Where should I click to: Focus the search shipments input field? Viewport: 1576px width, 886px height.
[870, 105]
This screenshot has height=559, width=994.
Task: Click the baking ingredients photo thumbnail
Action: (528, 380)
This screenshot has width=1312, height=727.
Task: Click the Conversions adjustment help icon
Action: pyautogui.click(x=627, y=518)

Exercise instructions
The lines above are to be retyped exactly, with none omitted.

Output for this exercise
Where should I click to: Focus the search shipments input field? Viewport: 1576px width, 886px height.
[870, 105]
This screenshot has height=559, width=994.
Task: Click the baking ingredients photo thumbnail
Action: (528, 380)
This screenshot has width=1312, height=727.
Task: Click the Conversions adjustment help icon
Action: pyautogui.click(x=627, y=518)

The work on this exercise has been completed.